Not Using Proper Grip
Throughout the exercise, maintain a normal hold with your thumb and fingers wrapped around the bar. Using a false grip (fingers and thumb on the same side of the bar) increases the chance of dropping the bar and injury.
Lifting Hips Off the Bench
Maintain optimal body position on the bench for safe and successful movement execution. Lifting the hips off the bench during a press could indicate that the weight is too heavy. Reduce your weight as needed and focus on appropriate body mechanics.
Improper Breathing Technique
Proper breathing is essential for good weight lifting.
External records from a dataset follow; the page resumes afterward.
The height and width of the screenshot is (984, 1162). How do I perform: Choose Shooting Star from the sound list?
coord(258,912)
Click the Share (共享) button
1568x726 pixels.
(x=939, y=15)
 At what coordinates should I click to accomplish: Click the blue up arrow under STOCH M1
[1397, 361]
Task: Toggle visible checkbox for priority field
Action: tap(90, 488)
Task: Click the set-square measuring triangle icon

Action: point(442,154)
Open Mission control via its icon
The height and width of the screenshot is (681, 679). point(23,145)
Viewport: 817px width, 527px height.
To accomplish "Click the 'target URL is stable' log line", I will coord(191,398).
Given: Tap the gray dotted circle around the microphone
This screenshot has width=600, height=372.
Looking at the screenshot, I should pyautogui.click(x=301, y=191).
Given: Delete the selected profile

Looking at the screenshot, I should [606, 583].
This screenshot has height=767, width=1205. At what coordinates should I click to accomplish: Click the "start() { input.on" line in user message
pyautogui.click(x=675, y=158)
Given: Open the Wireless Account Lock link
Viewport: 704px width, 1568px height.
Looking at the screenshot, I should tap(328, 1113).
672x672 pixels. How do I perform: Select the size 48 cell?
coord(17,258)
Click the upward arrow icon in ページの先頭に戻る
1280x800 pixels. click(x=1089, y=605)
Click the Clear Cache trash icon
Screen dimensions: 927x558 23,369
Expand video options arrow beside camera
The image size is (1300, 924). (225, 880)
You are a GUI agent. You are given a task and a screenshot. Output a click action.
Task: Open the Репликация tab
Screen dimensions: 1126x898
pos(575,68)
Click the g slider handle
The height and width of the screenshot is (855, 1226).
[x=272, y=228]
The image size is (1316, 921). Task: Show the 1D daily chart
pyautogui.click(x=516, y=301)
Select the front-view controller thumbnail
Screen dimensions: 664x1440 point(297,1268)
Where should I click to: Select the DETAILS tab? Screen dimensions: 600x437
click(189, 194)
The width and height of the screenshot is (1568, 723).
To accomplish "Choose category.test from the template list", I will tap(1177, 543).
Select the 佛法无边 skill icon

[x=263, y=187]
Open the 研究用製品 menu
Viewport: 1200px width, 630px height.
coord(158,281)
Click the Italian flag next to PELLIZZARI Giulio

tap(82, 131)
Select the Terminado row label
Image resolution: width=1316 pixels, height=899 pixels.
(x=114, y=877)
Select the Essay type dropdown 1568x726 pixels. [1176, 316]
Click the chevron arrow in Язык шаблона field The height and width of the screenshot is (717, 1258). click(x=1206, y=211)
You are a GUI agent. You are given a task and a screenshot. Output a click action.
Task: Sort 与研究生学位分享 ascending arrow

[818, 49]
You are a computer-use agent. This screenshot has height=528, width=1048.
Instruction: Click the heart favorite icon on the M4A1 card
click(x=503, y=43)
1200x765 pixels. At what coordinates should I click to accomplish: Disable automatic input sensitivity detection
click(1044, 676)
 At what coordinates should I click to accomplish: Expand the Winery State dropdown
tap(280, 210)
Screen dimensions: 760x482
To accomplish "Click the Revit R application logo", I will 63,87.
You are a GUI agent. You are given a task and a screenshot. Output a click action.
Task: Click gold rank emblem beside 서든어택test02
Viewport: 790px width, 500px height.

During the most difficult stage of the action, many people hold their breath, causing internal body pressure. During the workout, stay in touch with your body and your breathing. Inhale softly as you lower the bar to your chest, and exhale as you push back up to the starting position.
To match your fitness level, the close grip bench press can be performed in a variety of ways. Please bear in mind that a spotter or smith machine is always recommended for this exercise’s safety.
Safety and Precautions
Weight training necessitates a focus on body position, form, and function. Any resistance workout performed incorrectly can increase your chance of injury. The following pointers will assist you in safely and effectively doing the close-grip bench press:
- Using a spotter or Smith machine is recommended during this exercise.
- Use proper hand placement (about shoulder width) on the bar to reduce the risk of injury and effectively activate the triceps muscles.
- Maintain your elbows close to the body during the movement for proper form and technique.
- To limit the danger of injury, avoid bouncing the bar off the chest. Start and finish the exercise with a slow and controlled movement.
- Use suitable weight resistance for your fitness level when performing the activity. Lifting too heavy raises your chance of injury and prevents you from completing the activity in proper form.
- Maintain your hips on the bench during the exercise.
- To avoid dropping the bar throughout the workout, use a complete standard hold (thumb and fingers wrapped around the bar).
- Discontinue the exercise if you experience wrist or shoulder discomfort that doesn’t feel right.
Why does the close-grip bench press hurt my shoulder?
Improper grip width is one of the most subtle yet common causes of shoulder pain during the bench press, with both too narrow and too wide hand placements along the barbell placing the shoulders in a dangerous position that may result in pain and injury if too much resistance is loaded therein.
what is the distance for a close-grip bench press?
Lying down on a bench, position yourself so that your eyes are in line with or behind the barbell. Grip the barbell taking a close grip just outside of the shoulder width apart. Retract your shoulder blades by pulling your shoulder blades into the bench and pressing through your feet.
what muscles do the close grip work?
The close grip bench press primarily works the upper chest, triceps, and anterior deltoids. Compared to the standard barbell bench press, the shoulders and triceps take more of the load.
is it better to do a close-grip bench press?
The bench press is great for upper-body hypertrophy. The wider the grip, the more emphasis on your pecs. The closer grip bench press puts emphasis on your triceps, making it one of the best arm exercises for muscle growth and bigger arms.